当job向RM提交后，我们就可以向RM获得applicationMaster的运行状态。

GetApplicationReportRequest reportRequest = Records
        .newRecord(GetApplicationReportRequest.class);
    reportRequest.setApplicationId(id);
    while (report == null || report.getHost().equals("N/A")) {
      GetApplicationReportResponse reportResponse = job
          .getApplicationsManager().getApplicationReport(reportRequest);
      report = reportResponse.getApplicationReport();//获得appmaster的运行状态，包括：运行机器，端口等。
      try {
        Thread.sleep(1000L);
      } catch (InterruptedException e) {
        LOG.error(
            "Got interrupted while waiting for a response report from AM.", e);
      }
    }

2.4. Hadoop ResourceManager启动Job

客户端向ResourceManager提交请求后，RM最后通过ClientRMService直接调用RMapplication事件处理器来同步处理，而不是采用yarn提供的异步dispatcher来处理，这样的好处是客户端会立即知道提交的Job是不是初始化完成并启动成功。在这其中，ClientRMService实现了ClientRMProtocol服务,它会加载相关参数（yarn.resourcemanager.address）开启服务端口(默认端口:8040)来接收服务。

// 在submitApplication里面，直接调用RMAppManager.handle来同步处理请求
rmAppManager.handle(new RMAppManagerSubmitEvent(submissionContext, System
          .currentTimeMillis()));

但是ClientRMService在submitApplication时先创建一个RMAppImpl实例，然后通过AsyncDispatcher来异步处理RMAppEvent事件。

// Create RMApp
      application = new RMAppImpl(applicationId, rmContext,
          this.conf, submissionContext.getApplicationName(), user,
          submissionContext.getQueue(), submissionContext, clientTokenStr,
          appStore, this.scheduler,
          this.masterService, submitTime);
//省略...
// All done, start the RMApp
      this.rmContext.getDispatcher().getEventHandler().handle(
          new RMAppEvent(applicationId, RMAppEventType.START));

ResourceManager是一个大服务，它包含了各种各样，形形色色的小服务，在设计模式里，采用的是一种典型的组合模式。它在初始化时会其rmDispatcher注册事件类型RMAppEventType， RMAppAttemptEventType等。

    // Register event handler for RmAppEvents
    this.rmDispatcher.register(RMAppEventType.class,
        new ApplicationEventDispatcher(this.rmContext));
    // Register event handler for RmAppAttemptEvents
    this.rmDispatcher.register(RMAppAttemptEventType.class,
        new ApplicationAttemptEventDispatcher(this.rmContext));

因此RMAppEvent事件会被ApplicationEventDispatcher来消化处理，ApplicationEventDispatcher会通过RMAppImpl.handle来修改该RMAppImpl的状态机为appmaster container节点创建RMAppAttemptImpl。同样，RMAppAttemptImp也维护着一个自有的状态机，根据状态机的当前状态和迁移状态来执行相应的逻辑。当RMAppAttemptImp进入allocated状态时，就会向某个NodeManager提交创建container。

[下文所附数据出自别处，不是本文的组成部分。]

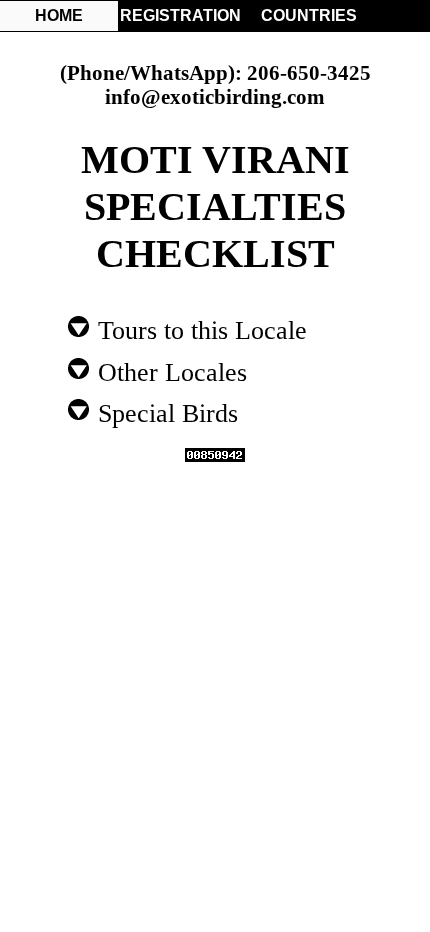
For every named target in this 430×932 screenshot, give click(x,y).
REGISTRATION (179, 15)
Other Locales (169, 371)
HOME (59, 15)
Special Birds (164, 412)
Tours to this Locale (199, 329)
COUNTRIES (309, 15)
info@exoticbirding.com (215, 96)
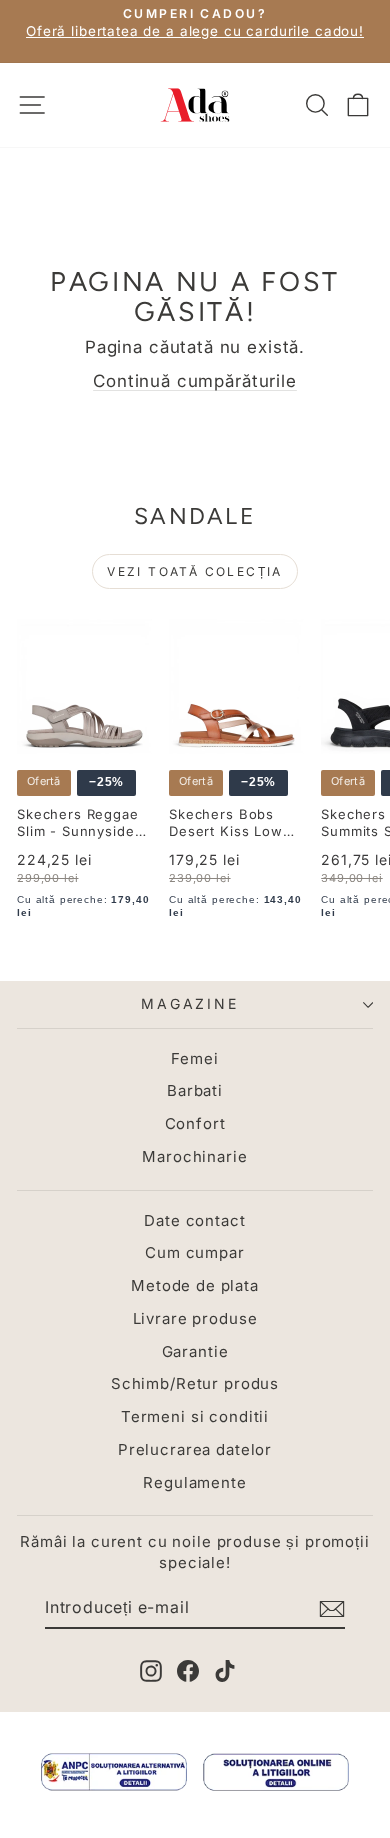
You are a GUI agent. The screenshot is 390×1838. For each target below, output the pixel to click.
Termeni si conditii (195, 1416)
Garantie (195, 1351)
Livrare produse (195, 1318)
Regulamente (194, 1482)
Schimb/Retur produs (195, 1383)
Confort (195, 1123)
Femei (194, 1058)
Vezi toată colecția (195, 571)
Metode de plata (195, 1285)
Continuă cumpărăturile (195, 381)
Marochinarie (194, 1156)
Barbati (195, 1090)
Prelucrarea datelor (195, 1449)
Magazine (189, 1003)
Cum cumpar (195, 1252)
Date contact (194, 1220)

下面是org.apache.hadoop.yarn.server.resourcemanager.amlauncher.AMLauncher.launch()向某个NM提交启动AMContainer请求。

private void launch() throws IOException {
    connect();
    //application.getMasterContainer()给出的是已经分配到某NM上运行的container,
    //它里面有相应NM的nodeId。
    ContainerId masterContainerID = application.getMasterContainer().getId();
    ApplicationSubmissionContext applicationContext =
      application.getSubmissionContext();
    LOG.info("Setting up container " + application.getMasterContainer() 
        + " for AM " + application.getAppAttemptId());  
    //准备好启动appmaster container时所需要的参数
    ContainerLaunchContext launchContext =
        createAMContainerLaunchContext(applicationContext, masterContainerID);
    StartContainerRequest request = 
        recordFactory.newRecordInstance(StartContainerRequest.class);
    request.setContainerLaunchContext(launchContext);
    containerMgrProxy.startContainer(request); //通过NM代理containerMgrProxy向某一个NM提交启动container的请求
    LOG.info("Done launching container " + application.getMasterContainer() 
        + " for AM " + application.getAppAttemptId());
  }

2.5 Hadoop NodeManager启动Job

在NodeManager一端接收到startContainer请求，则会对每个请求产生两个带有状态机的对象：ContainerImpl和ApplicationImpl。

    //创建container状态机
    Container container = new ContainerImpl(getConfig(), this.dispatcher,
        launchContext, credentials, metrics);
    ApplicationId applicationID = 
        containerID.getApplicationAttemptId().getApplicationId();
    if (context.getContainers().putIfAbsent(containerID, container) != null) {
      NMAuditLogger.logFailure(launchContext.getUser(), 
          AuditConstants.START_CONTAINER, "ContainerManagerImpl",
          "Container already running on this node!",
          applicationID, containerID);
      throw RPCUtil.getRemoteException("Container " + containerID
          + " already is running on this node!!");
    }

    //创建一个application
    Application application =
        new ApplicationImpl(dispatcher, this.aclsManager,
            launchContext.getUser(), applicationID, credentials, context);
    if (null ==
        context.getApplications().putIfAbsent(applicationID, application)) {
      LOG.info("Creating a new application reference for app "
          + applicationID);
      dispatcher.getEventHandler().handle(
          new ApplicationInitEvent(applicationID, container
              .getLaunchContext().getApplicationACLs()));
    }

    // TODO: Validate the request
    dispatcher.getEventHandler().handle(
        new ApplicationContainerInitEvent(container));

最后通过org.apache.hadoop.yarn.server.nodemanager.containermanager.launcher.ContainersLauncher.handle(ContainersLauncherEvent)来创建一个新的container进程。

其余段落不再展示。